PROBLEM: The lines to be extracted begin at the line containing "Given: Send the article via Facebook Send" and end at the last line of the data below; copy them exactly and leave out the pictures.

MATERIAL FOR THIS EXERCISE:
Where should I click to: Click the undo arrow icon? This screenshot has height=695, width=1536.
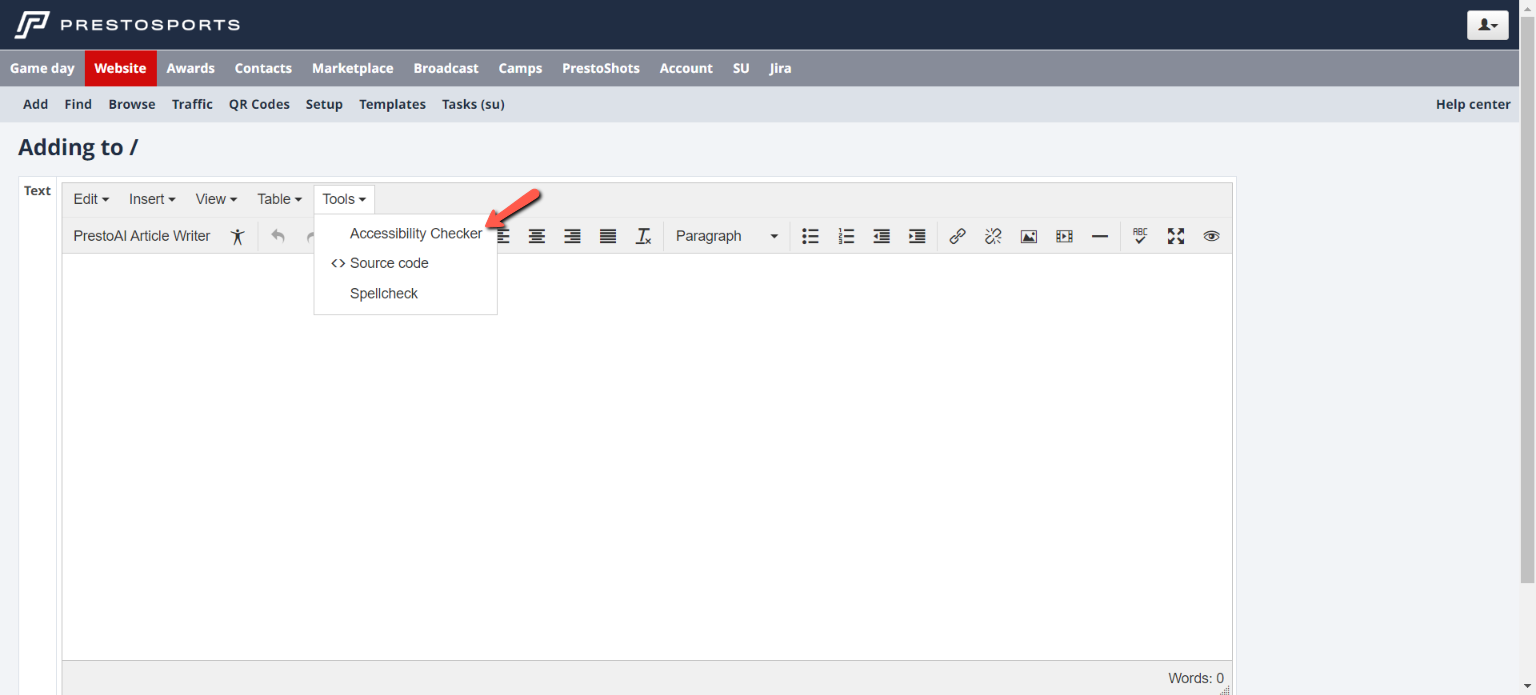(278, 237)
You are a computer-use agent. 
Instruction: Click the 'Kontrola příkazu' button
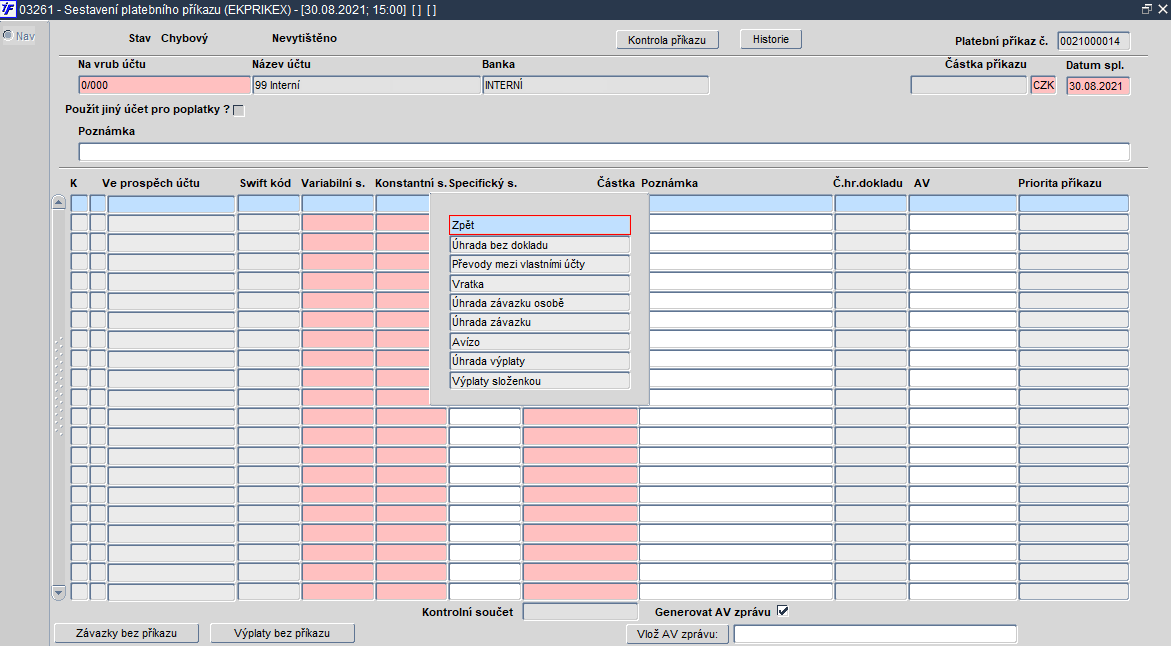click(x=668, y=40)
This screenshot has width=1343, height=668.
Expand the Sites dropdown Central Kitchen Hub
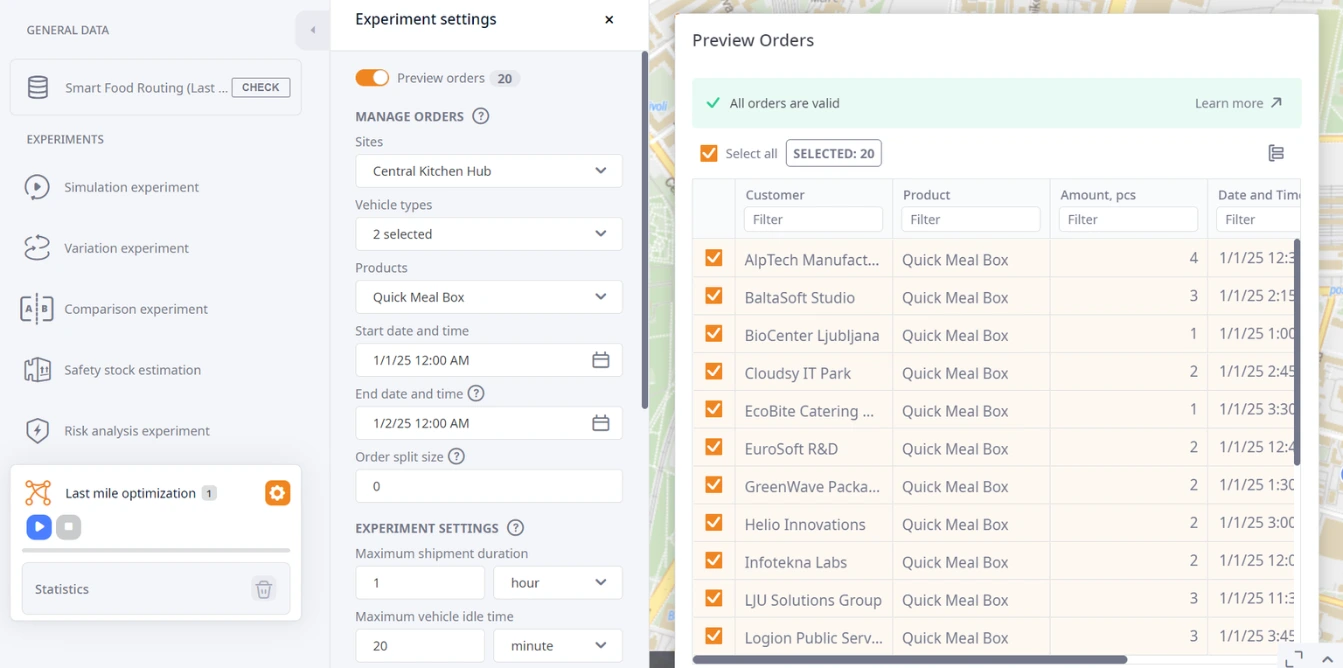489,171
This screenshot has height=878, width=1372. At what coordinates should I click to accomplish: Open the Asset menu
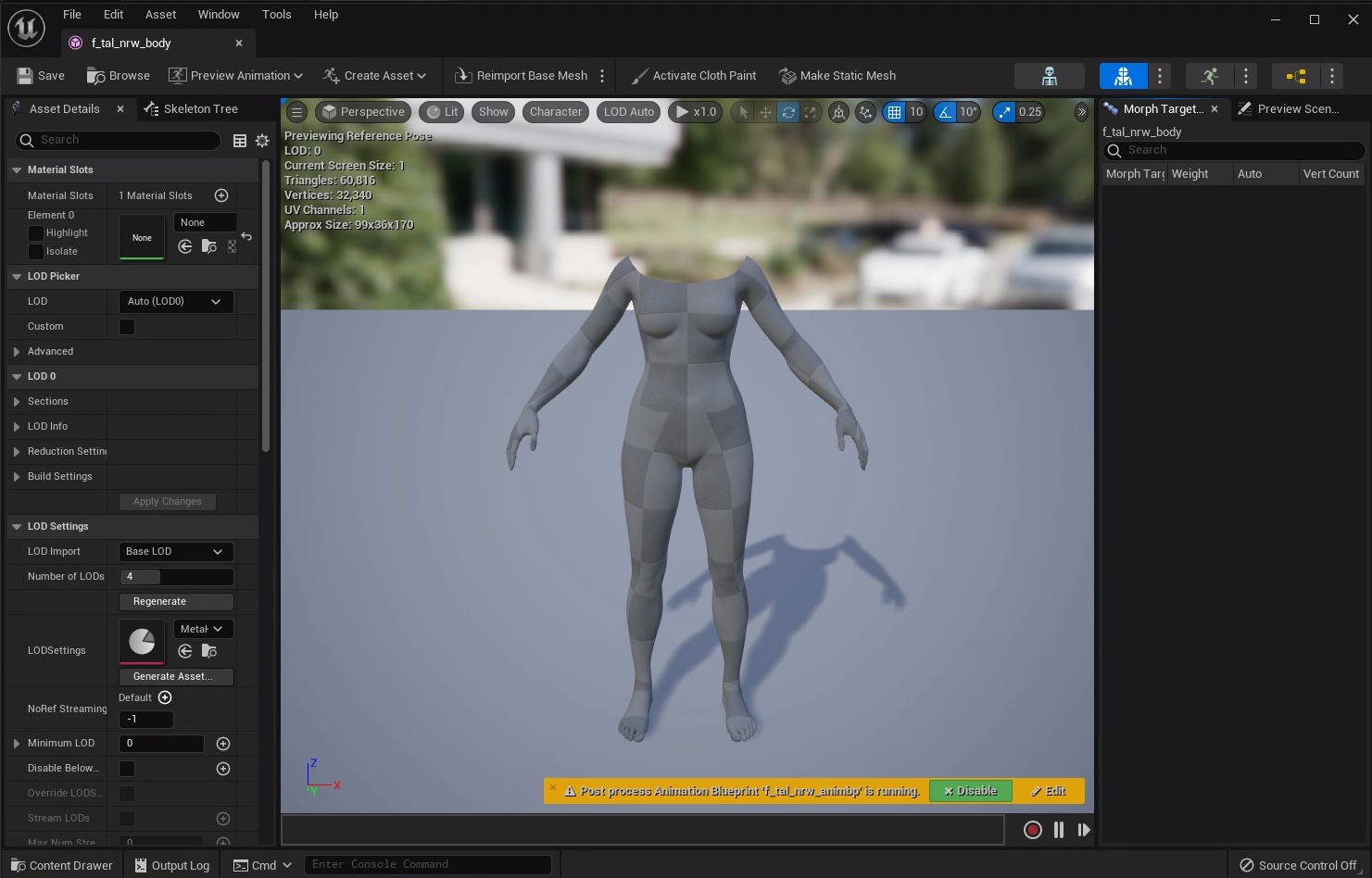point(160,15)
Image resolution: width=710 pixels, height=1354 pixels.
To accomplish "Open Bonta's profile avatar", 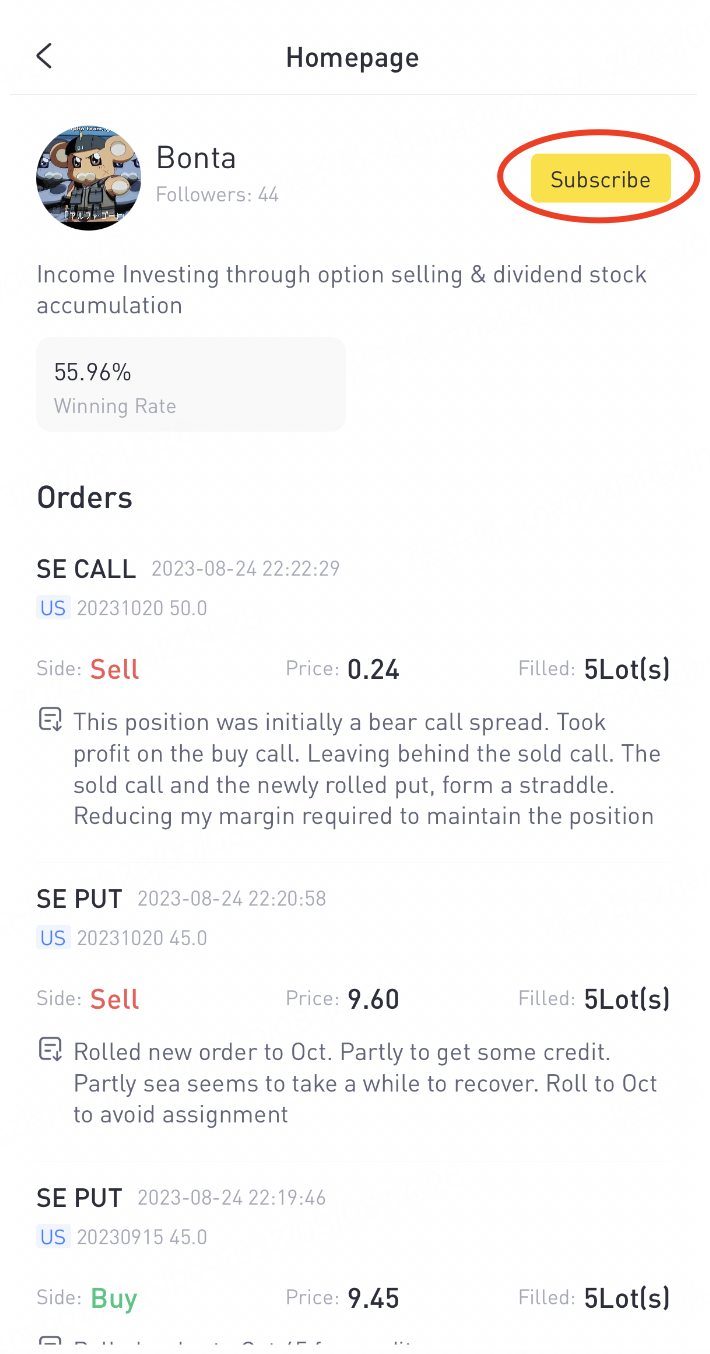I will pyautogui.click(x=88, y=178).
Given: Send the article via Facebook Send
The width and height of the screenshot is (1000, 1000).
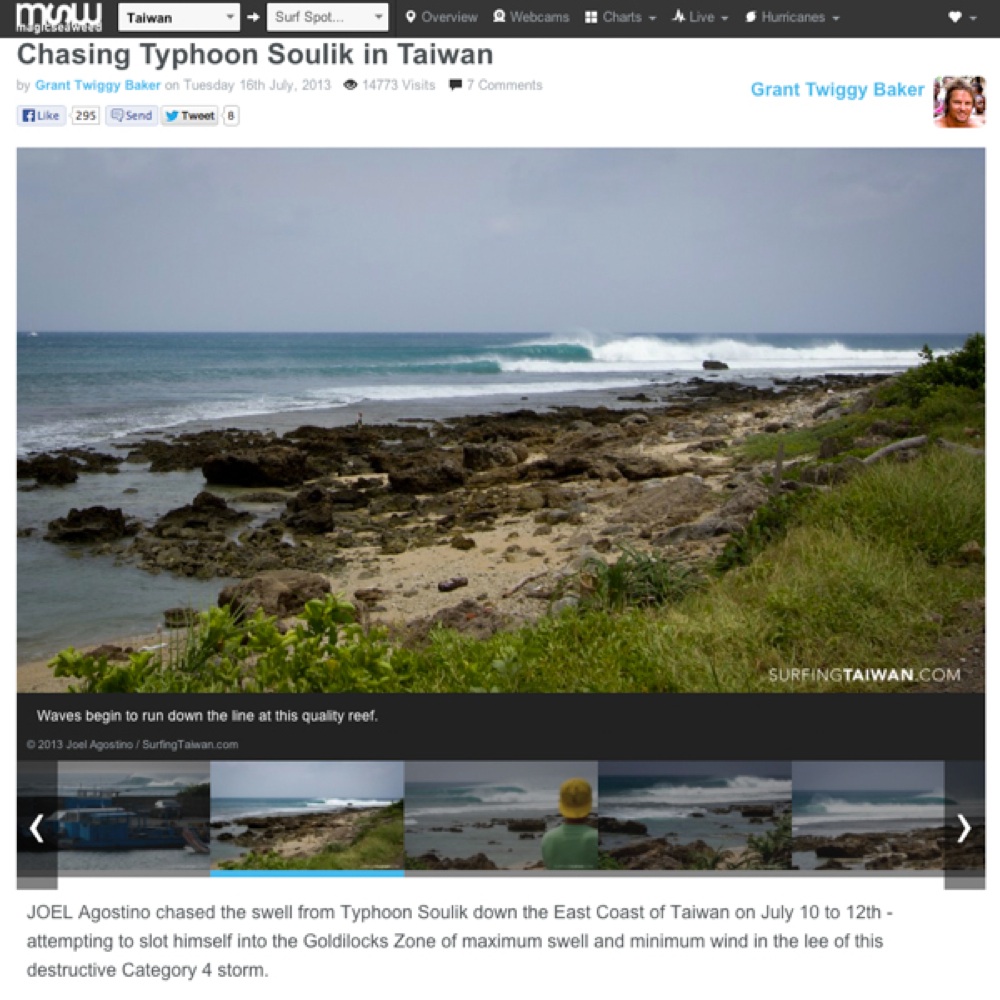Looking at the screenshot, I should [131, 115].
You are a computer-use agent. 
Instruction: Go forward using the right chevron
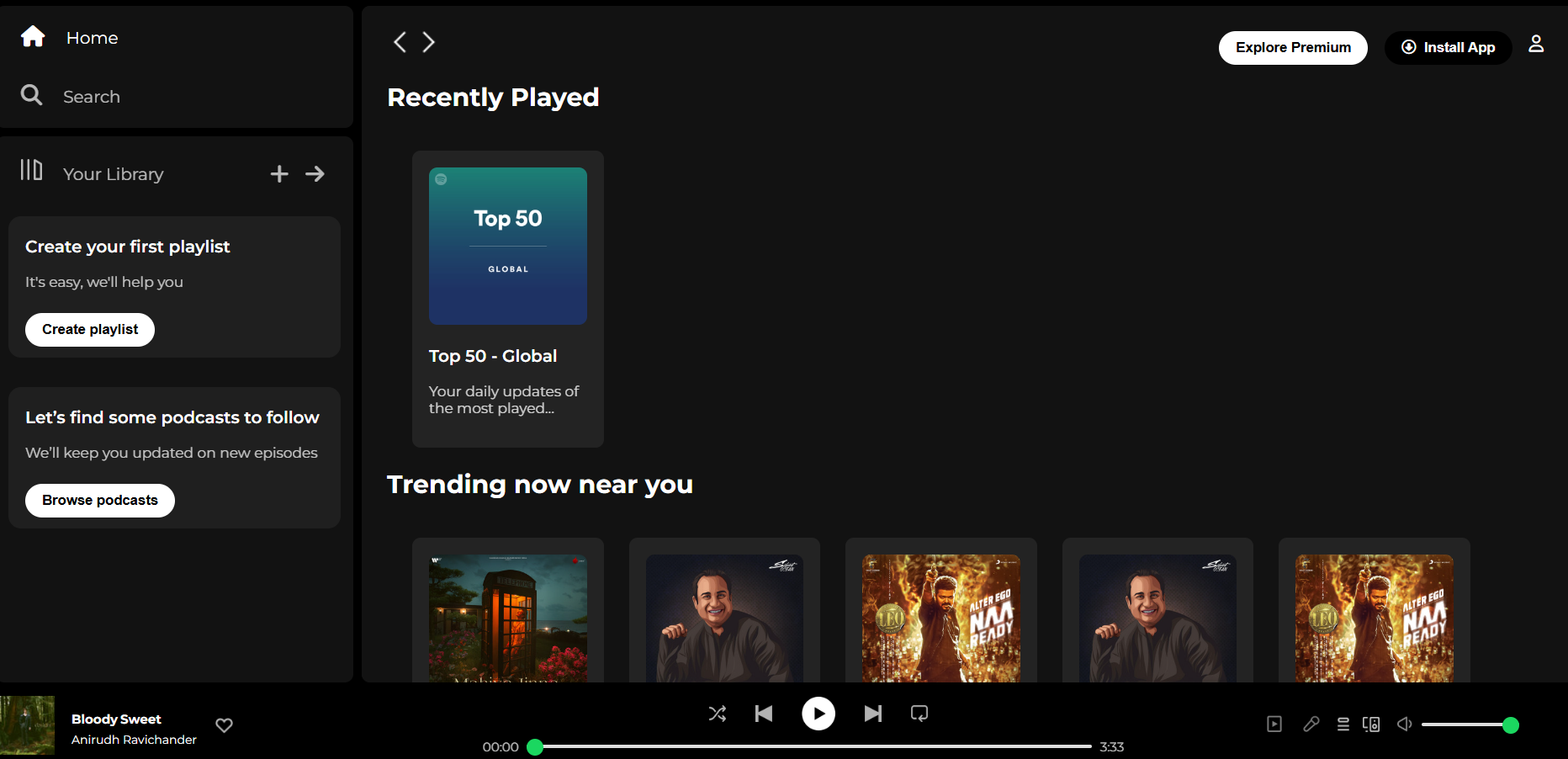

YOUR RESPONSE:
Given: Send the article via Facebook Send
The width and height of the screenshot is (1000, 1000).
Looking at the screenshot, I should [131, 115].
You are a computer-use agent. 
Instruction: Go forward using the right chevron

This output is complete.